At the Starting Line
We are still in the achingly early days of developing the technology to support this fascinating but futuristic vision. Many of these data types must abide by regulation (like health data) or involve the coordination of many parties (consumers, new trusted third parties, and other businesses), presenting additional complexity to making this vision a reality. Importantly, the entire vision hinges first on consumers broadly adopting blockchain-based identities (the “vaults”). While there are easily hundreds of projects angling to serve various markets, they face an arduous journey to establish trusted relationships with consumers. Expect it also to take a long time for technical and legal issues to be worked out.
But there are great volumes of financial and human capital pouring into the space with the goal of bringing this concept to market. Early use cases may focus on data of little consequence or with targeted and likely highly technical communities (a great deal of focus, for example, is being put into exploring some of these ideas through the lens of artificial intelligence, with its insatiable thirst for large datasets to be used in “training” machines). But over time, innovators will achieve breakthroughs that collectively move us in this direction. And there are entrepreneurs who are inching toward working proof of concepts even with sensitive data, such as health data.
The Two-Edged Sword of the Blockchain Data Story
This visionary shift in ownership carries a mix of consequences for the data-driven corporation. Those that depend on their stores of consumer data for competitive advantage will have to rethink how they retain their position. This includes companies that use data to lock consumers into a platform (as social media does today). On the flip side, the accuracy, the depth, and the breadth of data available could skyrocket. Corporations could also be relieved of the massive risk—and cost—of being a guardian of sensitive data. And those that are incurring a great cost to verify identities for new customers today, such as banks, could significantly reduce those costs by offloading this to reliable third parties.
Implications: Rethinking the Rules of Competition
Bigger, Better Data
One of the first steps to promoting liquidity in land and commodity markets is to guarantee ownership rights so that people can safely buy and sell. Similarly, a first step toward creating more ideas and greater flow of ideas—idea liquidity—is to define ownership rights.
Daniel “Dazza” Greenwood, Arkadiusz Stopczynski, Brian Sweatt, Thomas Hardjono, and Alex “Sandy” Pentland in “the New Deal for Data”
Google’s research chief Peter Norvig famously said, “We don’t have better algorithms than anyone else; we just have more data.”145 And study after study has shown that more data can beat better models. It’s one of the reasons that today, power resides with those who own the most data.
The blockchain era could change this balance.
While there is still much work to be done—from technical development to the emergence of cross-platform standards to, importantly, broad ecosystem adoption—there is a great deal of attention and investment from technology industry heavyweights as well as smart young players. In this view of the future, the data stored in consumers’ personal vaults would be more accurate and more holistic than what is tucked away in today’s corporate silos. But the key shift for organizations is that they will no longer own it—the consumer does. Data that used to be a competitive advantage could become a commodity. What was once available to one organization could now be accessible to many. Instead, power will shift to those who can tap into the most data, and can gain insights better and faster than others.

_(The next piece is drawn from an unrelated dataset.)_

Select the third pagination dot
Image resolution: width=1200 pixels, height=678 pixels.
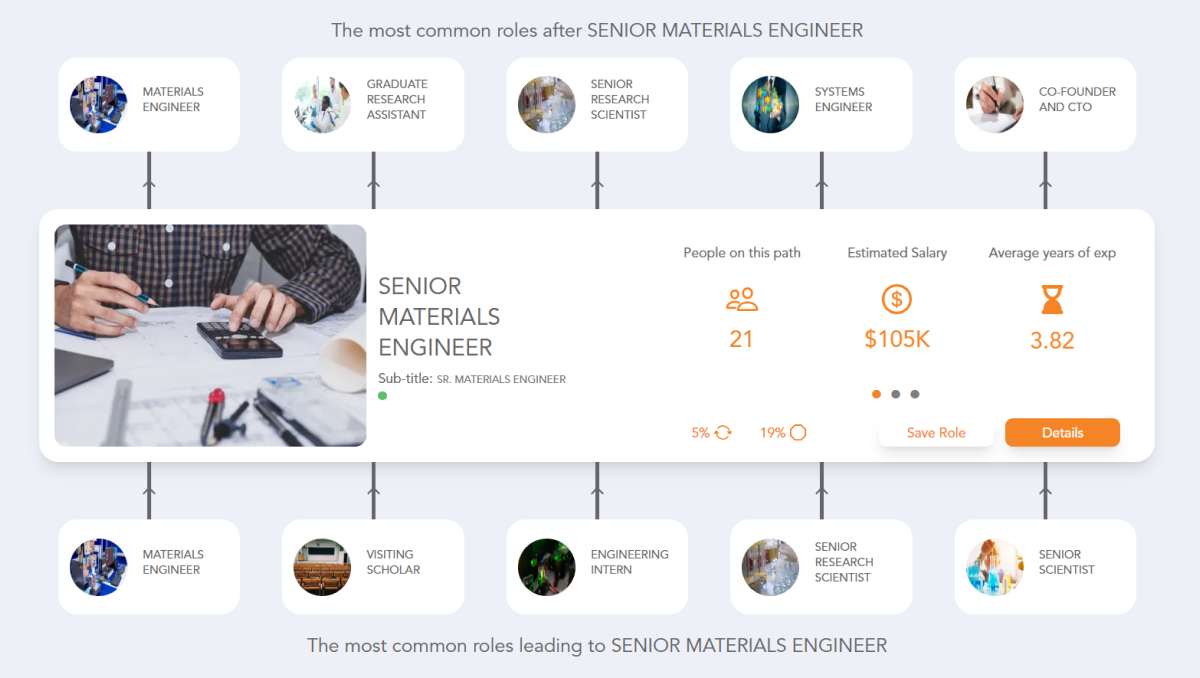click(x=915, y=394)
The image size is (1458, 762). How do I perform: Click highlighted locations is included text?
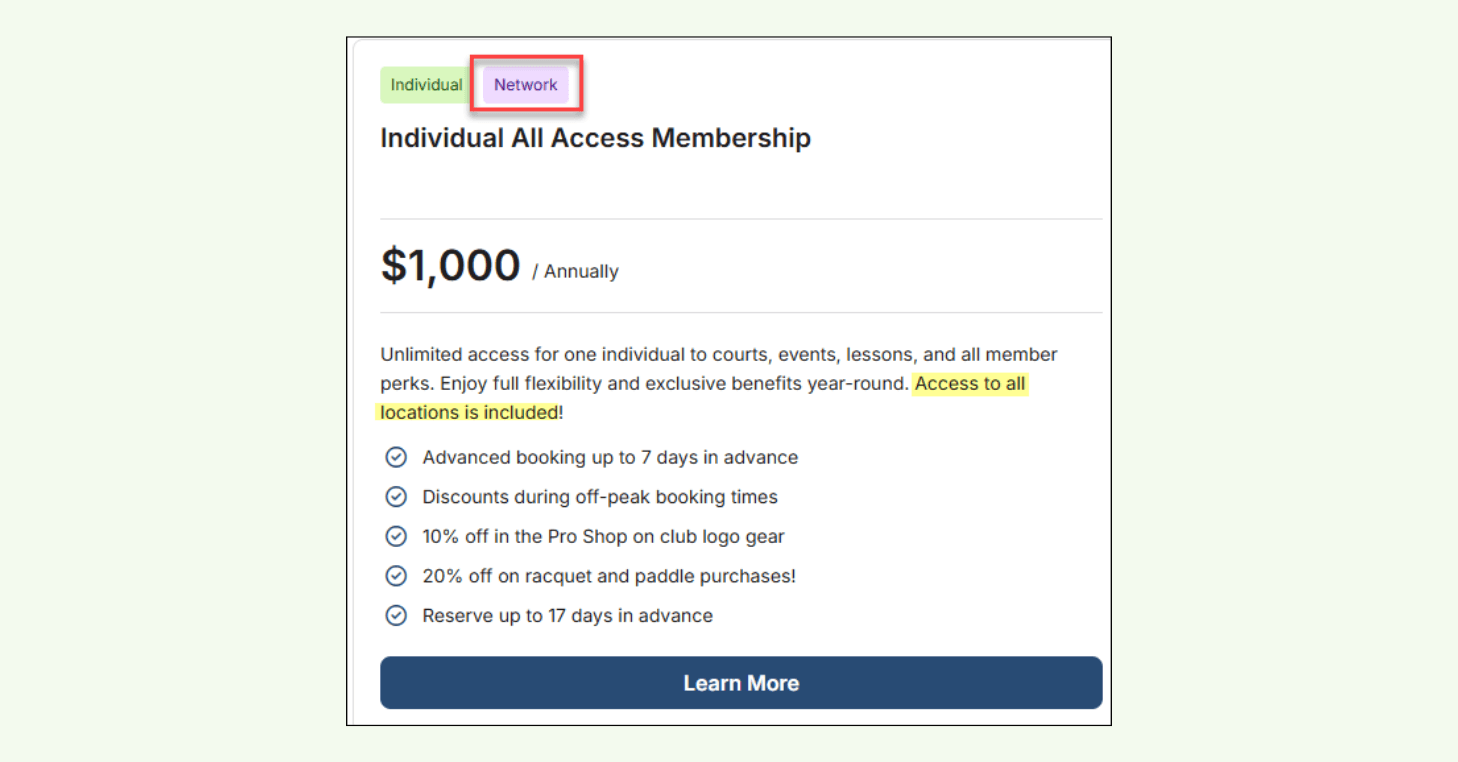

Those organizations that can figure out how to get to this bigger (and better) data have the potential to drive deeper insight—and finally realize the true promise of big data to advance business and society. Or, simply to build better products and do smarter marketing. Blockchain-era datasets could potentially be:
Better quality
In a study of over 2,000 data and analytics decision makers across 10 countries, KPMG and Forrester Consulting found that just 38% have a high level of confidence in their customer insights (and only a third seem to trust the analytics they generate from their business operations). Yet the vast majority say these insights are critical to their business decision making.146 Because the usefulness of a data vault to a consumer is higher if it is accurate, individuals will be motivated to ensure the accuracy of their data. And, because of blockchains’ unique ability to immutably validate data, organizations could have greater confidence in the integrity, accuracy, and provenance of data, whether it is coming from human or machine.
Deeper
If the adoption of blockchain-based identity becomes mainstream, and consumers perceive blockchains to be a secure, value-added alternative, there is no limit to the depth of data they may eventually contribute. Businesses could incent consumers to share data on psychographic characteristics or personal interests and needs. Consumers may even make personal data available they would never dream of sharing with a company today. Wearable sensor technology can now measure tone of voice, movement, gesticulation, and emotion. Once this technology breaks out of the lab and into our day-to-day lives, it could be used to understand relationships and behavior at a very intimate level. For the right incentive or mission, consumers may offer this up to organizations for their use. “People are okay about sharing data if they believe they’ll benefit from it and it’s not going to be shared further in ways they don’t understand,” explains Sandy Pentland.147 This data could be offered up in a way that contributes to the cause but holds back actual identity, protecting individual privacy.
Broader
Likewise, as comfort levels increase, users could contribute a greater range of data. Click and search data may be joined by social network, health, fitness, car, and home data. Blockchain technology will be coming of age in concert with the imminent mainstreaming of IoT—a synergistic pairing. As consumers awaken to the troves of data these growing volumes of devices collect, blockchain functionality could help them feel comfortable that the data won’t bring them harm. Identity systems on a blockchain could ensure a safe place for the data, and open up the possibility that it can later drive value back to the consumer whose actions created it, if they chose. As described in the “New Deal on Data,” giving “customers a stake in the new data economy . . . will bring first greater stability and then eventually greater profitability as people become more comfortable sharing data.”148
More unified
The unified customer profile has become a holy grail, ever-elusive, for many marketing departments. This coveted holistic view could reveal who a customer is, what they want, and when they want it with such granularity that marketers could present just the right offer at just the right time to trigger action (even if they can’t tie this profile to a specific person). That’s quite a power. In the blockchain era, some companies could get closer to this tantalizing prospect. Perhaps they attain access to massive volumes of data from the new broader, deeper data layer (and successfully use advanced analytics against them). Or, they gain such deep trust from customers that they are able to achieve access to key datasets within the personal identity vault. And these offers could operate with a more symbiotic ethos than is possible today—data could fuel the discovery of offers that customers actually want instead of being bombarded wi
th offers that just clutter their world.
The Vision of the Data Marketplace
As more and more individuals, machines, and organizations use blockchain-based identity systems, a kind of global data commons could surface. As more contributors and types of datasets feed this data commons, it would attract businesses seeking to access it, and data marketplaces could emerge. Whether driven by consortiums of established enterprises or newly established blockchain natives, these services will facilitate the buying and selling of data between individuals, organizations, and even machines. With transparent pricing and usage tracking, these data marketplaces could become efficient business models for data creators, and we could imagine that some businesses or consumers will discover creative ways to drive revenue from them (for example, a drone enthusiast who maintains an entire fleet to gather and sell weather and image data). This would thus attract more data sellers—and activate powerful network effects to grow the value for all parties.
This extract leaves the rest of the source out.